→ **Objective**
Please copy the forum thread on object pooling from "Imagine operations like" up to and including "small objects count.", renaming "Integers" to "Strings" throughout.

┌─ Passage provided

Will be escape analysis based optimizations integrated into Mustang?

Since you can count collection-time to construction time this is quite a valid comparison.
Imagine operations like creating some kind of immutable objects in a loop, like Integers.
Very cheap to construct and almost no way round if the API forces you this way to go - but the masses of small objects count.

lg Clemens

Pooling on short lived, easily created objects has been a net loss for quite awhile in hotspot.

Let the eden-space do it for you. It does it better.

This is probably a very newbie question but just how long is it before my short object makes it out of eden space? And just how long is short. Should i stop using obj pools for things like particles where say 20-40 might be made each frame and last say 200-1500 ms?

Im going to have to disagree with you there Jeff…

We were doing a Doom3 level loading in our game engine and decided to go with the route of adding events to signal addition of objects to a render bin, we noticed an FPS drop by 10fps from 40 (without events) on good hardware to 30. Pooling the objects and using some clever tricks bought the fps back up to 40…

DP

i don’t care. it sounds cool, and if i imagine it working, it feels cool, so i like it. :smiley:

Assuming I have a basic understanding of this from watching the cool jconsole tools and stuff… It works approximately like this :

Your object will sit in the eden space until the eden space is full, then only objects that are still alive are copied out of the eden space into the survivor space and the free memory pointer is reset to the beginning of the eden space. Big objects that don’t fit in the eden space are automatically allocated in the older generation space. The survivor space may not actually exist (i.e. it could be part of the eden space to begin with), but conceptually it is simply there to delay promotion into the older generation for objects that were only recently allocated before eden filled. When an object survives N collections of the eden space it is promoted. Therefore the older generation tends to fill much slower, possibly it never fills and never needs collecting because only a few objects make it there and they are the ones that are alive forever as far as your application is concerned (most likely a few objects ‘die’ in the older generation but a collection is never needed so they just sit there until your program ends).

└─
┌─ Source excerpt

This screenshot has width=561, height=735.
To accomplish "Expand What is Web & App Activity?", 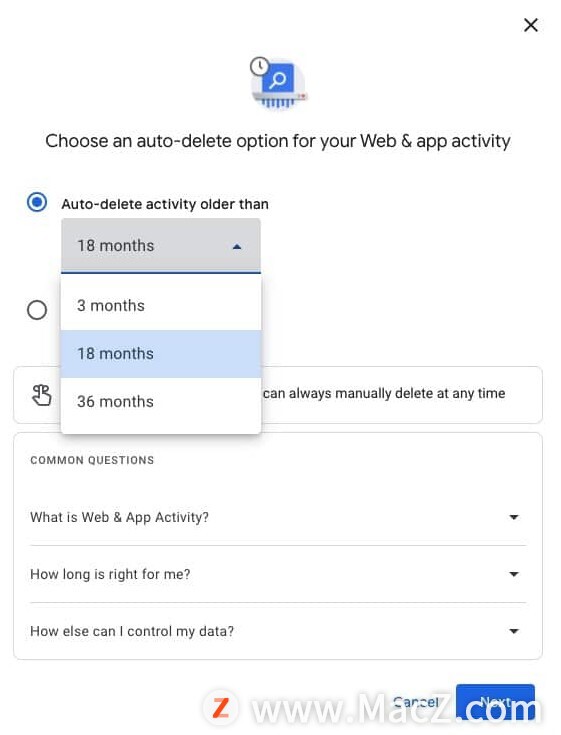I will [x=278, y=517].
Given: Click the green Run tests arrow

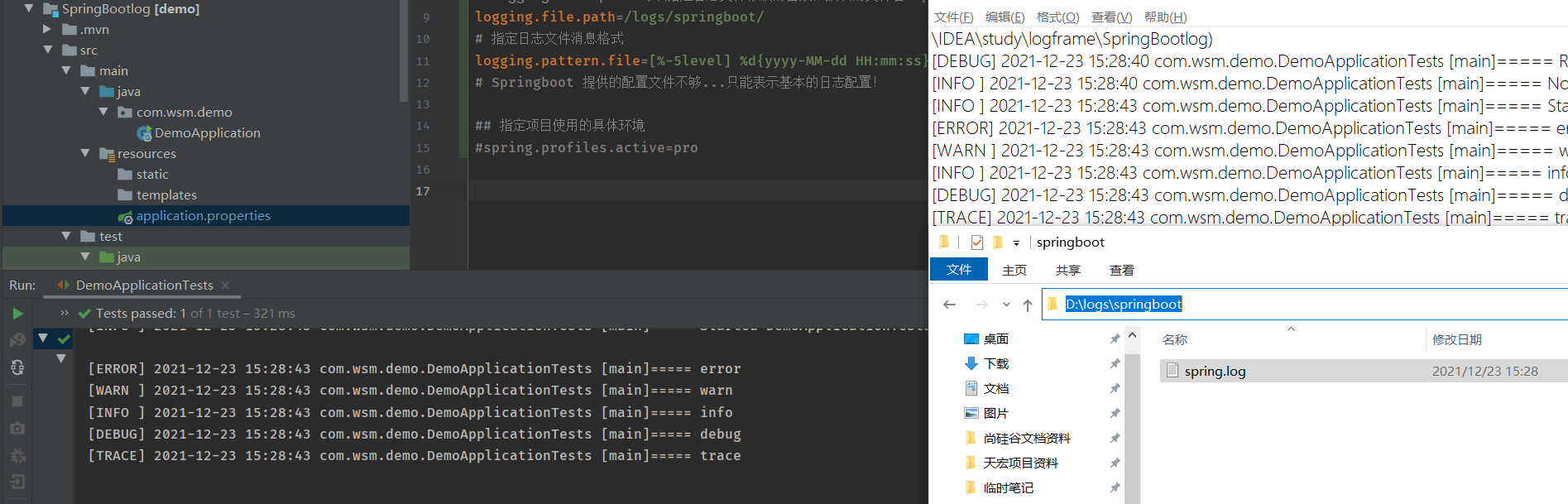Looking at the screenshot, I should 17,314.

└─

→ **Finished exercise**
Imagine operations like creating some kind of immutable objects in a loop, like Strings.
Very cheap to construct and almost no way round if the API forces you this way to go - but the masses of small objects count.